De acordo com o Instituto Brasileiro de Executivos de Varejo e Mercado de Consumo (Ibevar), o varejo ampliado poderá apresentar alta de 3,64% no mês de março, em comparação ao mesmo período em 2018. Já para os próximos meses, está previsto 2,62% no mês de abril e 1,25% em maio, segundo o levantamento realizado pela instituição.

Conforme o Ibevar, as vendas de produtos farmacêuticos, médicos, ortopédicos, de perfumaria e os cosméticos podem se destacar no varejo brasileiro nos próximos meses. O estudo aponta que, para o mês de março, a previsão é de que a categoria tenha alta de 8,23% diante do mesmo período no ano passado, com avanço de 7,60% e 6%, respectivamente, nos dois meses seguintes.

Enquanto que a expectativa para o setor de supermercado e hipermercado é de alta de 1,71% para o mês de março, avançando para 2,09% no mês de abril e 1,15% em maio.

No setor de tecidos, vestuário e calçados, há previsão de uma breve alta nas vendas, segundo o Instituto, de 0,51% para março, em comparação ao mesmo período em 2018. Para os meses de abril e maio, a expectativa é de 0,16% e 0,33%.

De acordo ainda com o Ibevar, as previsões para o setor de móveis e eletrônicos são de redução nas vendas, 0,93% no mês de março, comparado ao mesmo período em 2018. Para abril e maio, a expectativa é de queda de 1,02% e 1,80%.

Perspectivas do varejo em 2018 no Brasil e no mundo

Segundo especialistas, o último ano e o penúltimo não foram bem-sucedidos em relação ao setor varejista, reduzido pelo IPCA (Índice Nacional de Preços ao Consumidor), que baixou de 10% para 5% em 2017.

De acordo com o estudo realizado por eles, fica claro que o panorama do Brasil nos dias de hoje é bastante desafiante. O PIB reduz em ritmo histórico e os valores das commodities não aumentam e, a China, uma das maiores parcerias comerciais do País, diminuiu a demanda, o que impactou negativamente as exportações.
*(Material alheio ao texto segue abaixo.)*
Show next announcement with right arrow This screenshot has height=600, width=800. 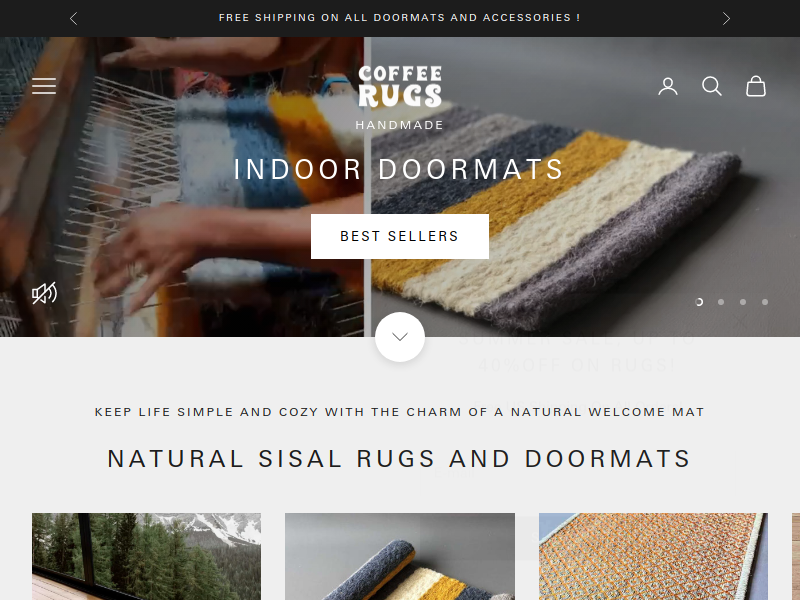coord(727,19)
De acordo com o IBGE, as vendas de eletrodomésticos sofreram queda de 18%, conforme a última análise do ano passado. As vendas no varejo também reduziram, assim como a movimentação nos shoppings baixou e o desemprego chegou perto dos 10%, mesmo assim o cenário serviu para impulsionar novas oportunidades.

Outro setor que cresceu bastante foi o e-commerce. De acordo com o levantamento da E-bit em 2016, mesmo em meio à crise, o segmento cresceu 7,4 em comparação ao ano anterior, registrando R$44 bilhões em receita. No ano de 2017, o desempenho foi melhor, tendo alta de 12% na comparação com 2016, e ainda teve mais 8% do ticket médio.

Segundo um estudo realizado pelo Google, o comércio eletrônico irá dobrar suas vendas no varejo brasileiro até 2021, média de 12,4% ao ano.